Omitting all images, output the entries that follow exactly as written.

Stored records
--

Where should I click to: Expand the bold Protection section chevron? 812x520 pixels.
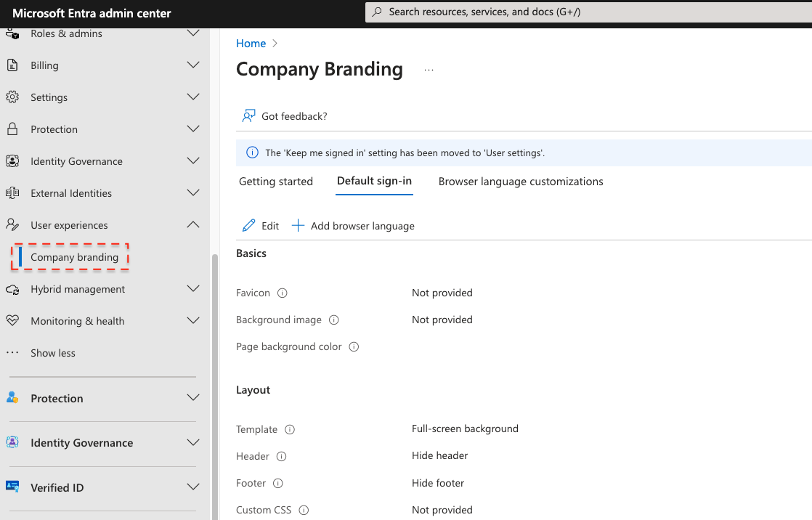coord(193,398)
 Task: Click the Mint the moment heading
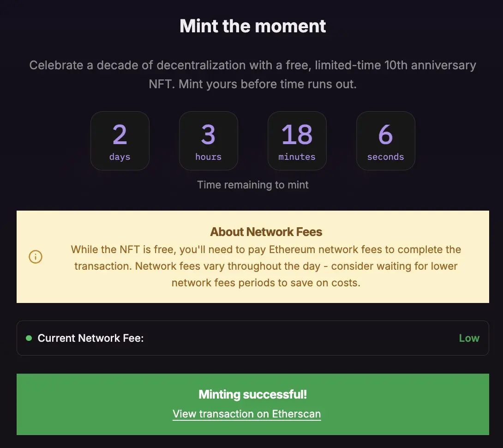[253, 26]
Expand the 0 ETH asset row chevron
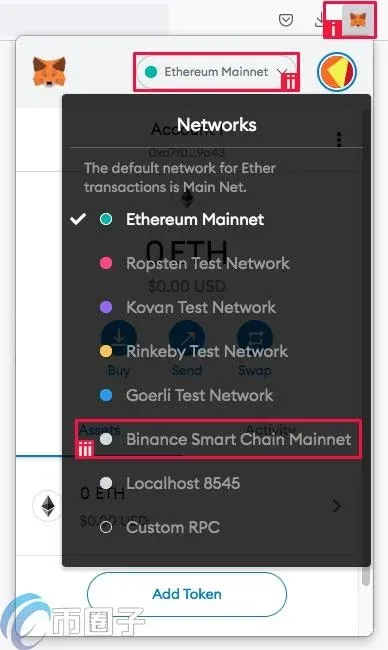The image size is (388, 650). coord(337,506)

--

▶ _Result of the exercise_
Where should I click to: Expand the bold Protection section chevron? 812x520 pixels.
coord(193,398)
 Task: Click the Mint the moment heading
[253, 26]
Expand the 0 ETH asset row chevron
The image size is (388, 650). coord(337,506)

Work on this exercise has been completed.